Camera: Olympus OM-D E-M5 II
Lens: Olympus M.Zuiko 60mm f2.8 Macro
Filter: no
Configuration: normal
Extension Tubes: no
Image Stack: 50 images
Stackware: Zerene
Aperture: f/4
Shutter Speed: 1/25th sec
ISO: 200
Light Source: Ambient overcast
Stabilization: bean bag
Subject Size: 1 cm
Species: Jagged Ambush Bug (Phymata americana)
Location: Fort Collins, Colorado

ambush bug impales prey

It’s difficult to discern what’s going on in the photo above, but by human standards it would be considered perverse and macabre.  It appears that a female Ambush Bug has skewered a Honey Bee with her piercing mouth part after it landed on a Raspberry blossom for a take of pollen, while she’s being mated with by two males. Apparently all that copulating worked up an appetite that not even heated romance could abate.

You’ll notice that her needle mouth is jabbed squarely into the Bee’s thorax, and the male Ambush Bug farthest forward has his fore-limbs hooked into the Bee’s abdomen. I discovered this murder scene while picking breakfast in my Raspberry hedge, and noticed a Bee that hadn’t moved for a few seconds.  Ambush Bugs are generally welcome predators in my garden because, while they take the occasional bee, they also prey on caterpillars and aphids.

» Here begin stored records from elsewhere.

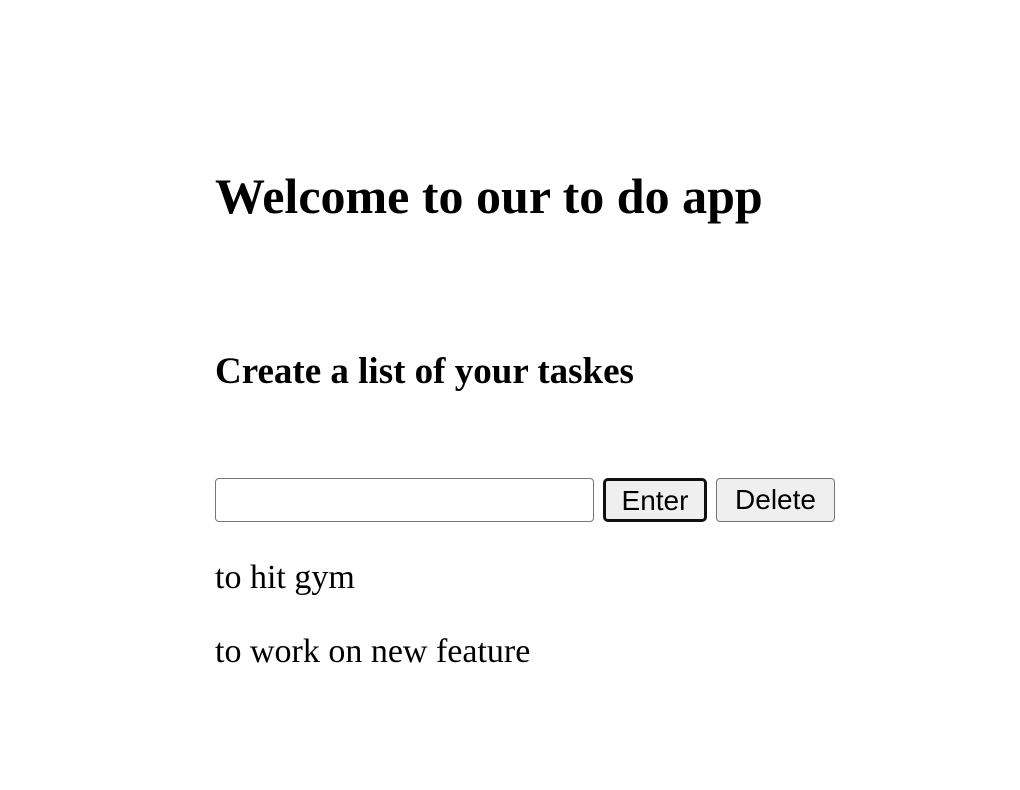 This screenshot has height=790, width=1020. Describe the element at coordinates (373, 652) in the screenshot. I see `task-item: to work on new feature` at that location.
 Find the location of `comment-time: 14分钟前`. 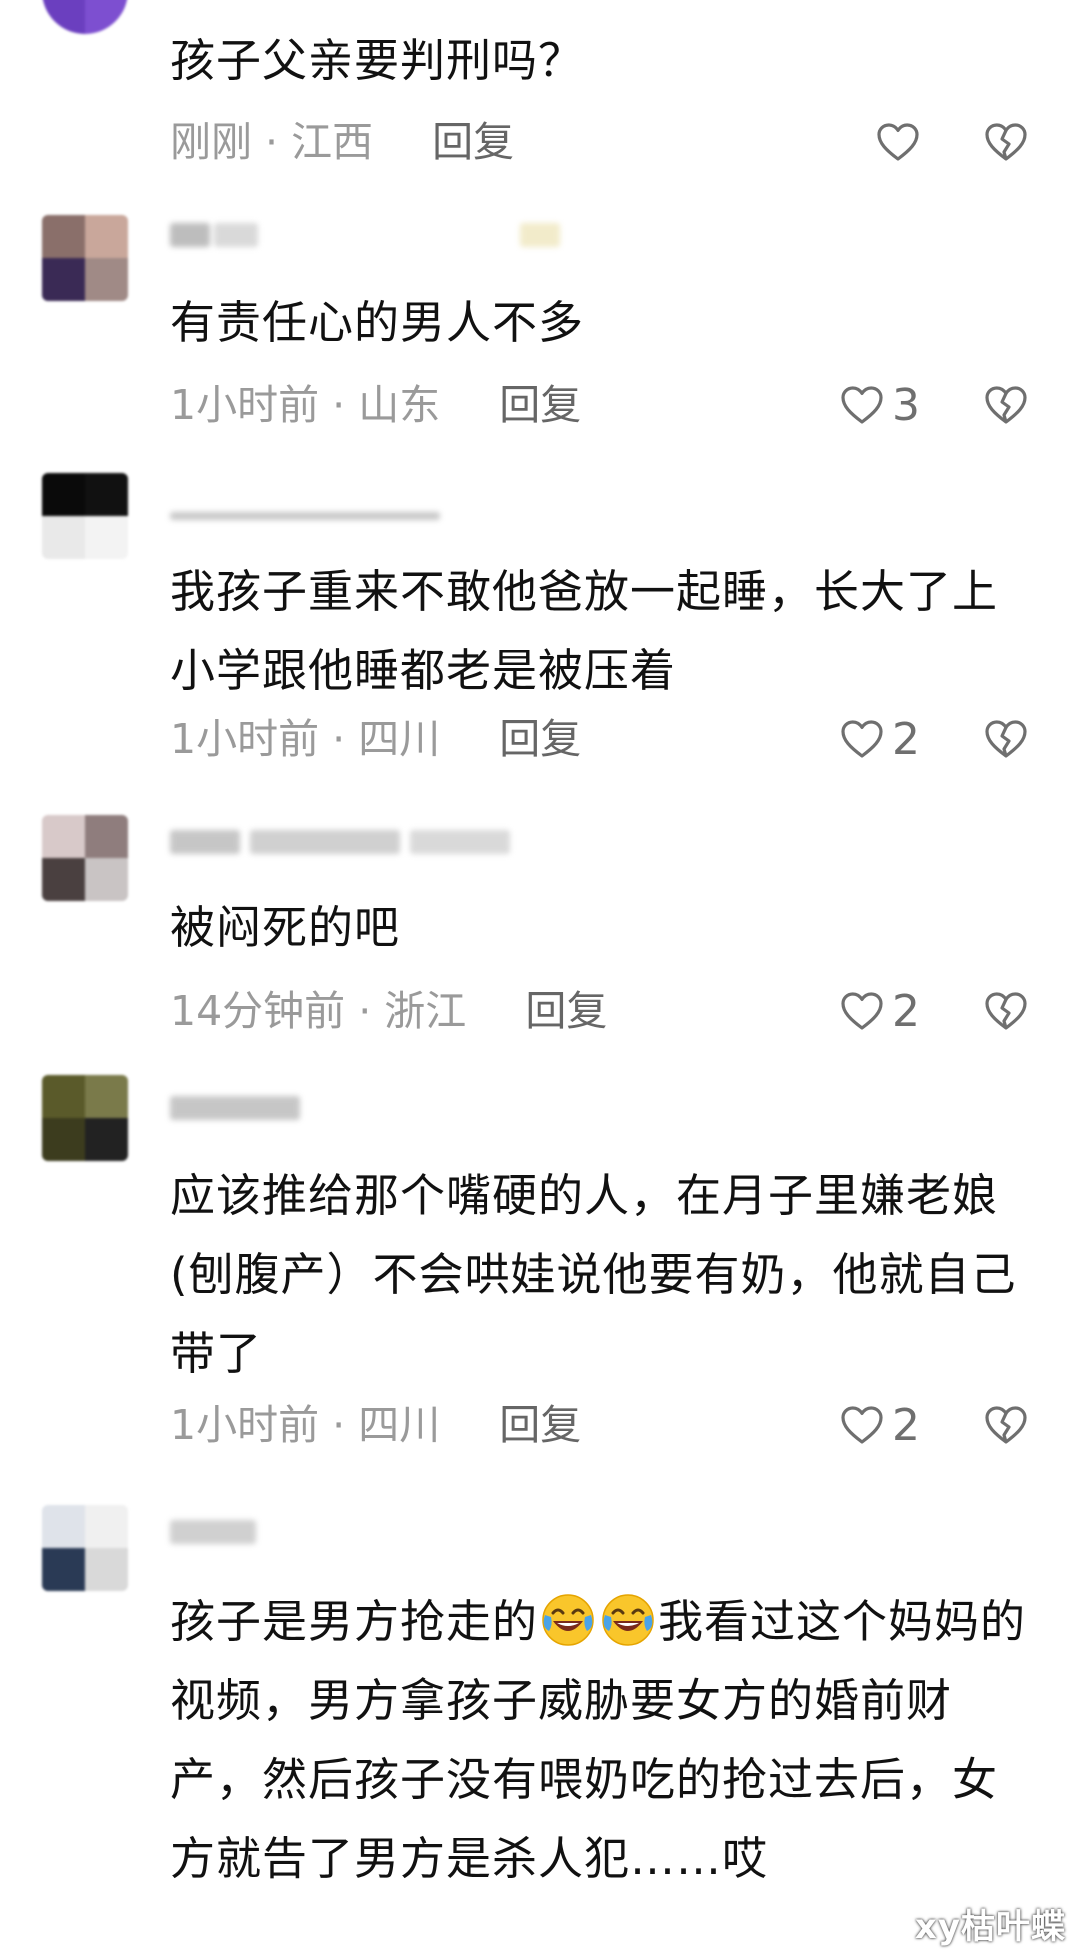

comment-time: 14分钟前 is located at coordinates (258, 1011).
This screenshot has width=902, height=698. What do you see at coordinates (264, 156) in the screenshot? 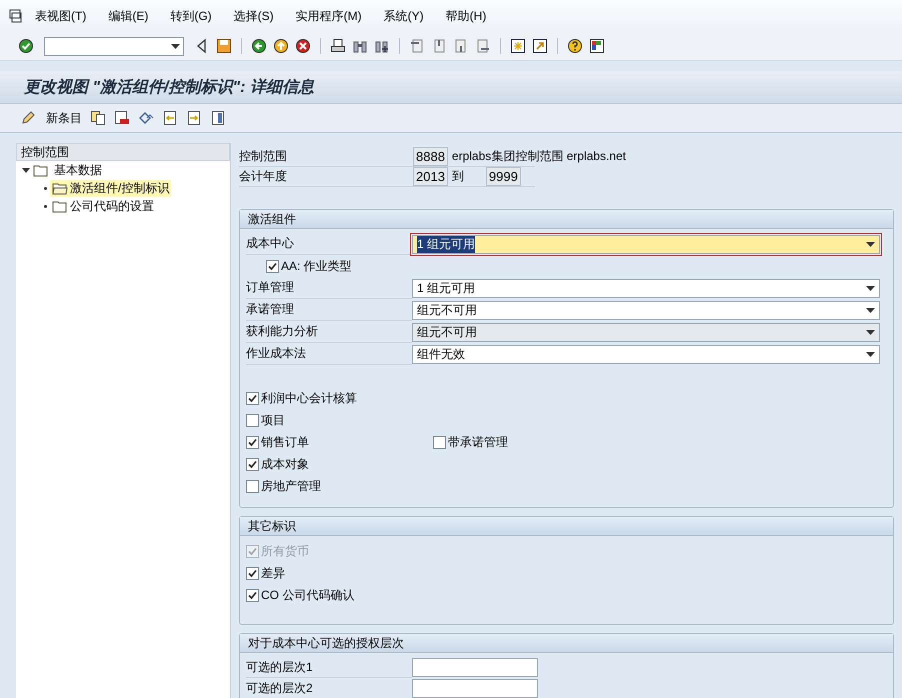
I see `field-label: 控制范围` at bounding box center [264, 156].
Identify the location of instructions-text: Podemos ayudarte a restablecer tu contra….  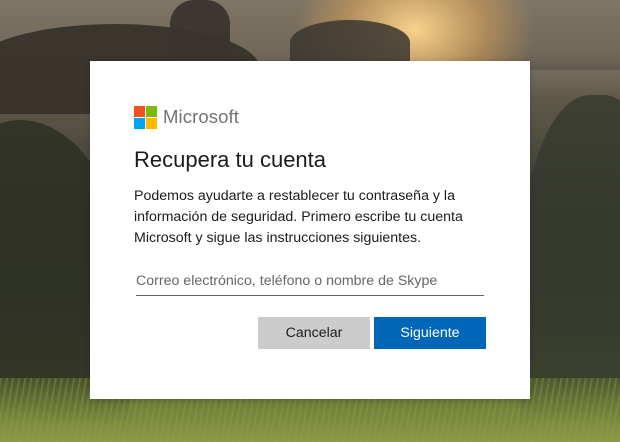
(298, 217).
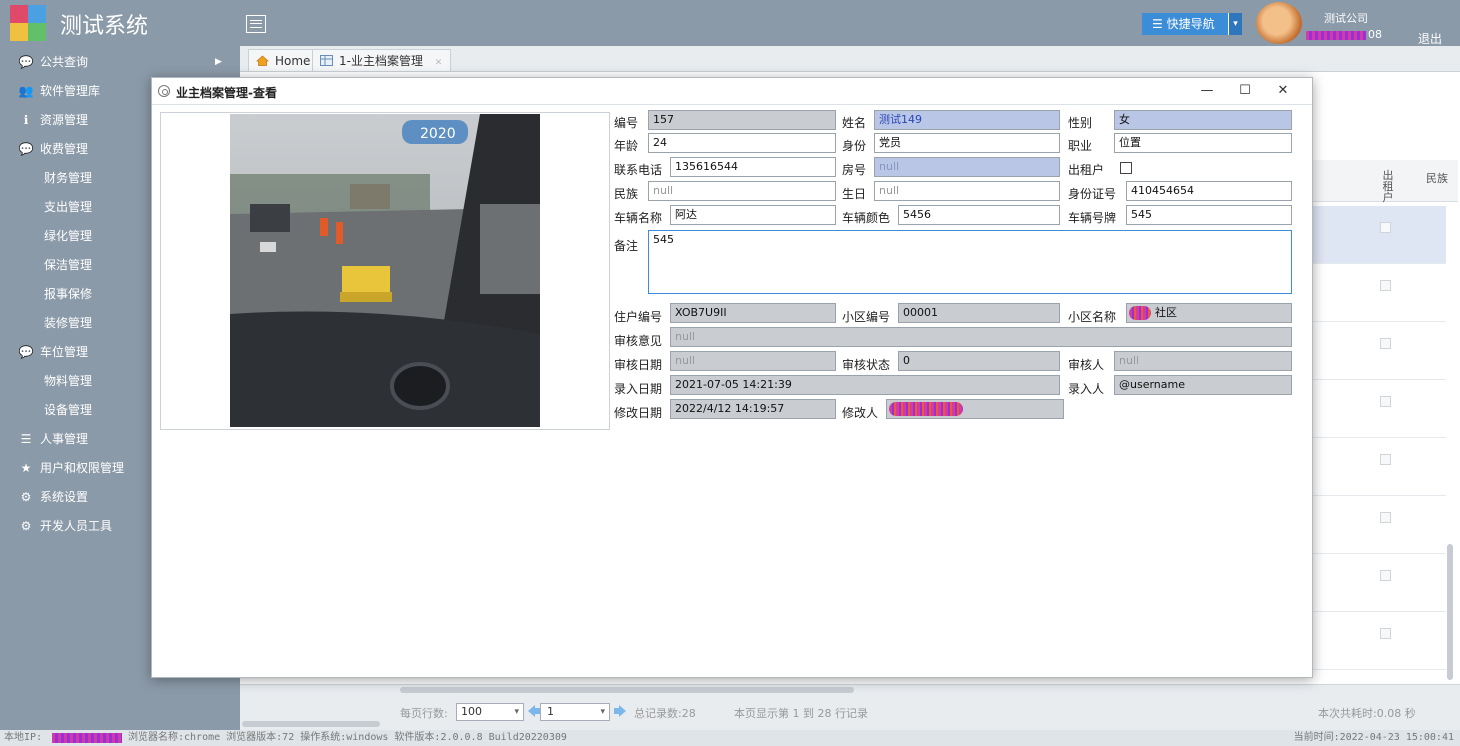 The width and height of the screenshot is (1460, 746). What do you see at coordinates (866, 365) in the screenshot?
I see `field-label-review-status: 审核状态` at bounding box center [866, 365].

Ambush Bugs belong to a family fittingly called Assassin Bugs.  They’re in the Order Hemiptera, the same group to which Stink Bugs belong.  “Bug” is an often misused term applied to all insects and arthropos, but in fact “Bug” is the technical term for insects from the order Hemiptera.  I actually remember all this from Entomology class in college…finally, those 4 years of hard work have been justified by this blog.